“So What? Who Cares”
When I work with various organizations and ministries, the key reasons that their donors should support who they are and what they do really boil down to two questions: “So what?” and “Who cares?”
1. “So what?”
The core of this question is really another question: “What difference does your ministry make in the world, both today and in the future?” Donors will only want to partner with you if you are, in fact, making some difference. Therefore, someone with a somewhat skeptical perspective might ask you, “Do you really make any difference in this world at all?”
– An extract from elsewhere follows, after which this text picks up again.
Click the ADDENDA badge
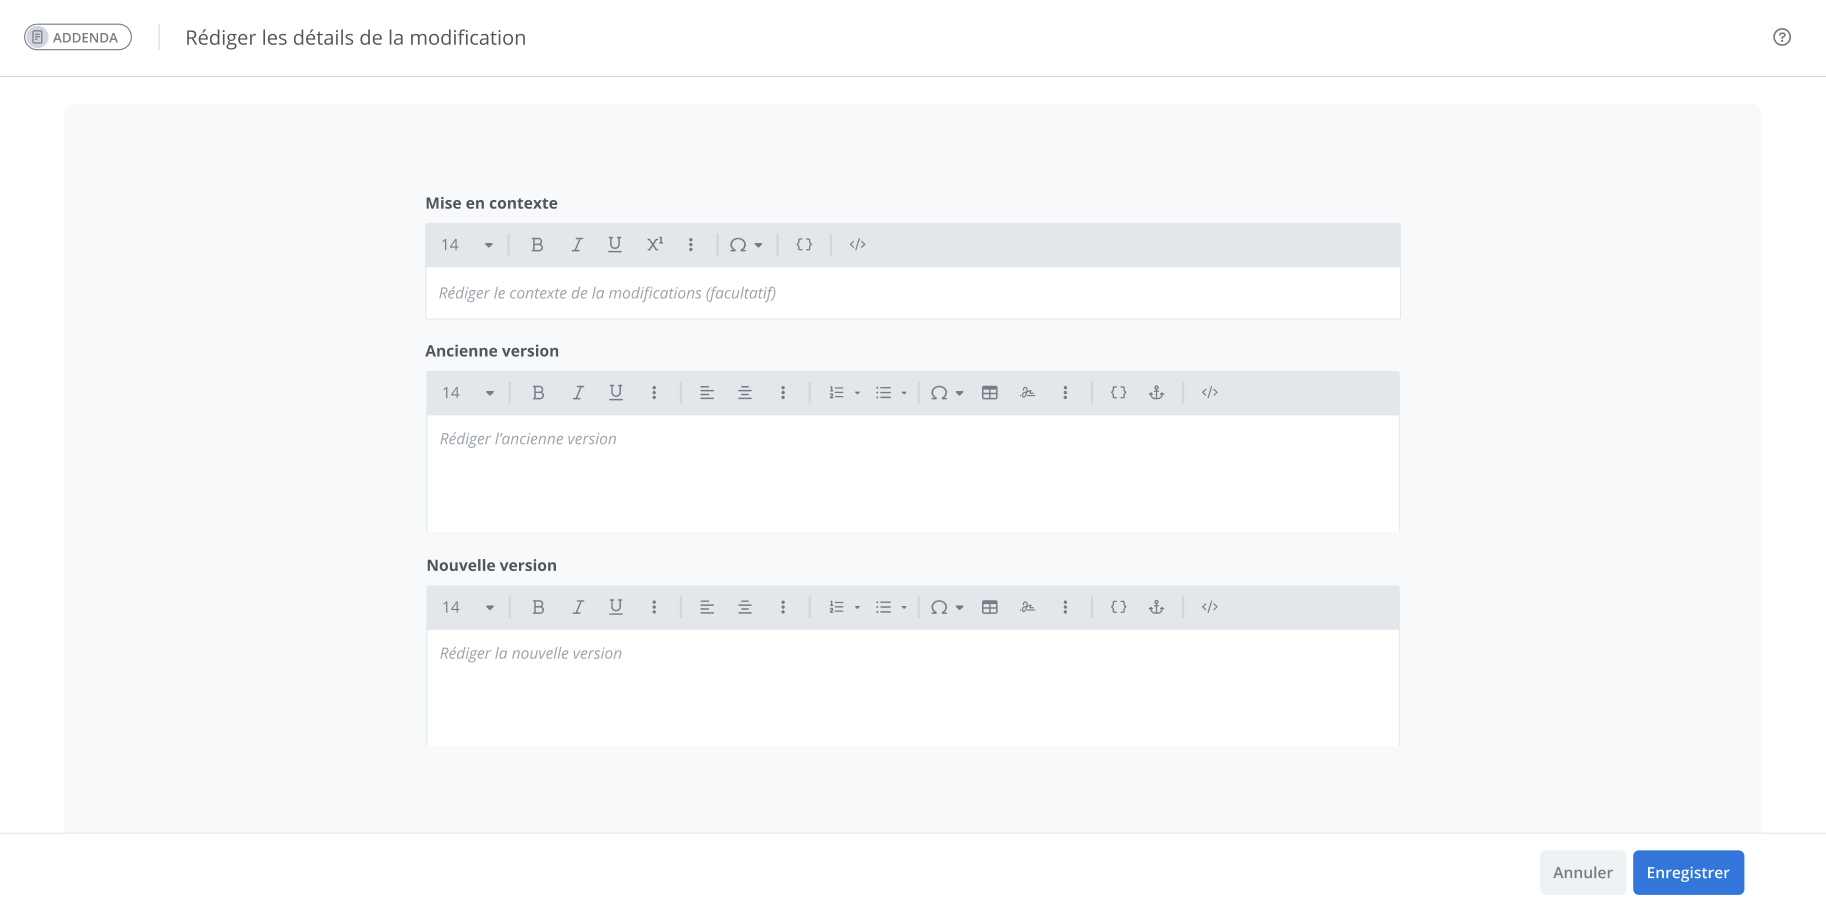This screenshot has height=908, width=1826. tap(78, 37)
One of my favorite Peter Drucker questions is relevant here: “If your organization didn’t exist today, would there be any reason or relevance to launch it?” This is a tough question to approach with honesty. If you cannot honestly say that you’re making a relative difference today, you need to give serious consideration to winding it down. Of course, the other possible answer is that yes, you are in fact making a significant difference. In that case, you must press on!
2. “Who cares?”
If you, as the director or founder of your ministry, are the only one who cares about what you’re doing, you don’t have a strong case for why others should support your cause. One of the questions that a donor will ask is, “Who’s on board?” or “Who else supports you?” If you have a strong following, that gives tremendous credibility to your cause, and a reason for others to consider coming alongside those who are already on board.
This is important because it gives supporters a sense of shared values, a shared purpose, a shared sense of making a difference, and the opportunity to belong to a community of others just like them. We all need to believe and belong. We need to believe in something greater than ourselves, and perhaps that’s your cause. We also want to belong to a community of other people who are sharing in that cause.
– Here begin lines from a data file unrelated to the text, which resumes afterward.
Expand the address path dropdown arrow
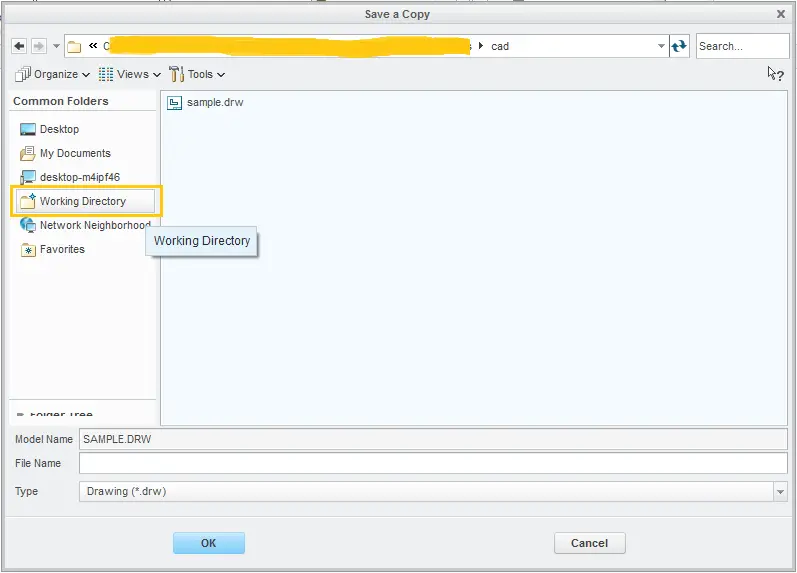Viewport: 797px width, 573px height. click(x=661, y=46)
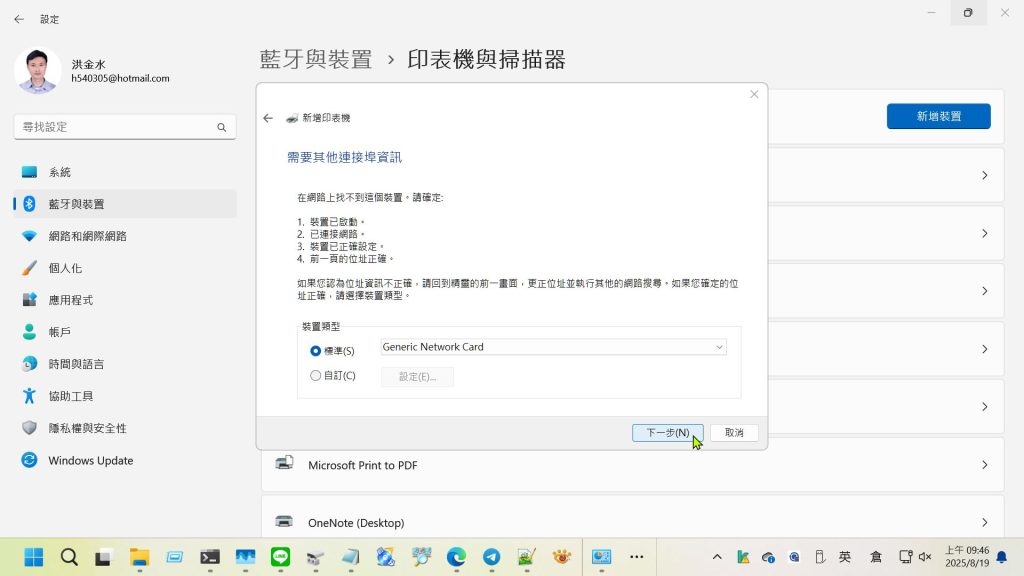Open 藍牙與裝置 in the sidebar
The width and height of the screenshot is (1024, 576).
click(x=76, y=204)
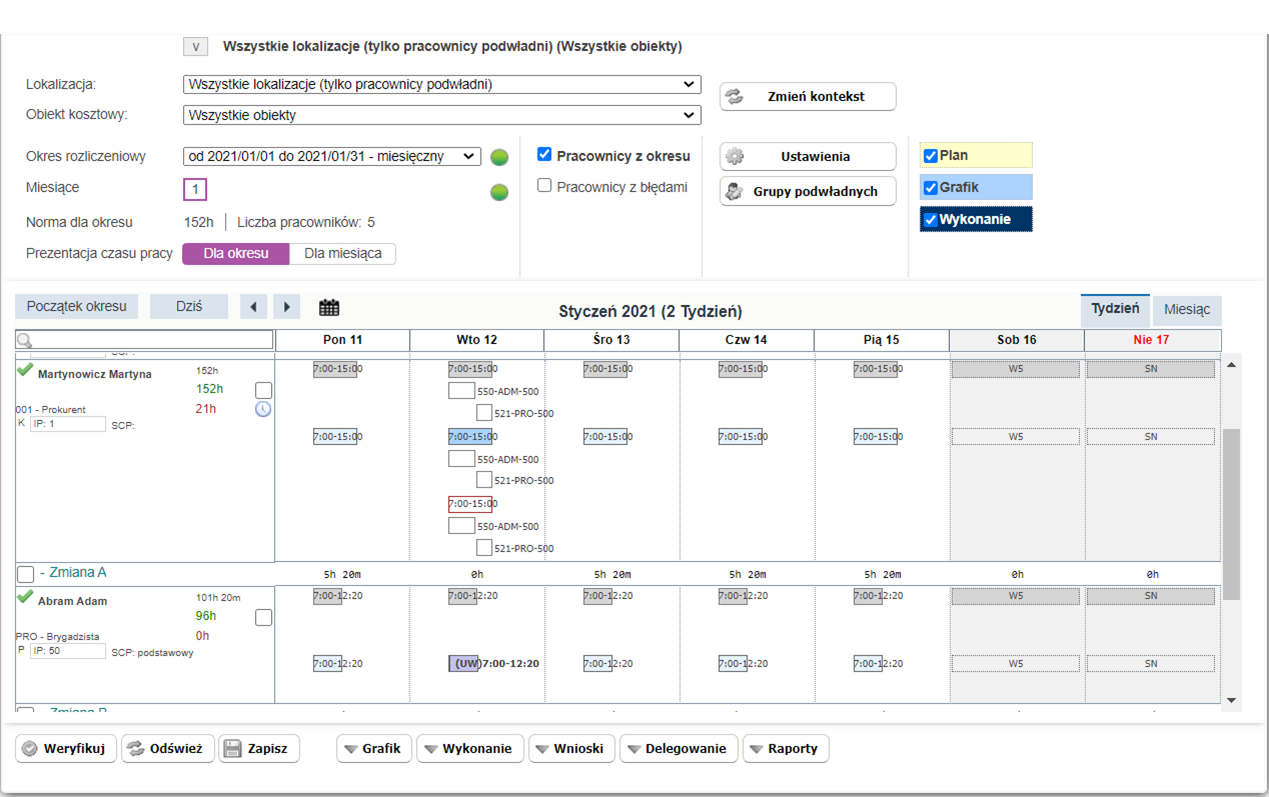Click the Zapisz floppy disk button
The width and height of the screenshot is (1269, 797).
point(259,749)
Ministries tend to do a great job of connecting their donors vertically with the cause and the organization, but the real power comes from connecting your donors horizontally with one another. The ministry that steps beyond itself and sees the opportunities to minister to others by connecting donors with each other will grasp the real purpose of any ministry—building community.
“So what? Do I really believe you matter?”
“Who cares? Can I really belong to a community of people like me?”
When you’ve created a space and a place for others to join with you in making a difference, then your case will be stronger than ever.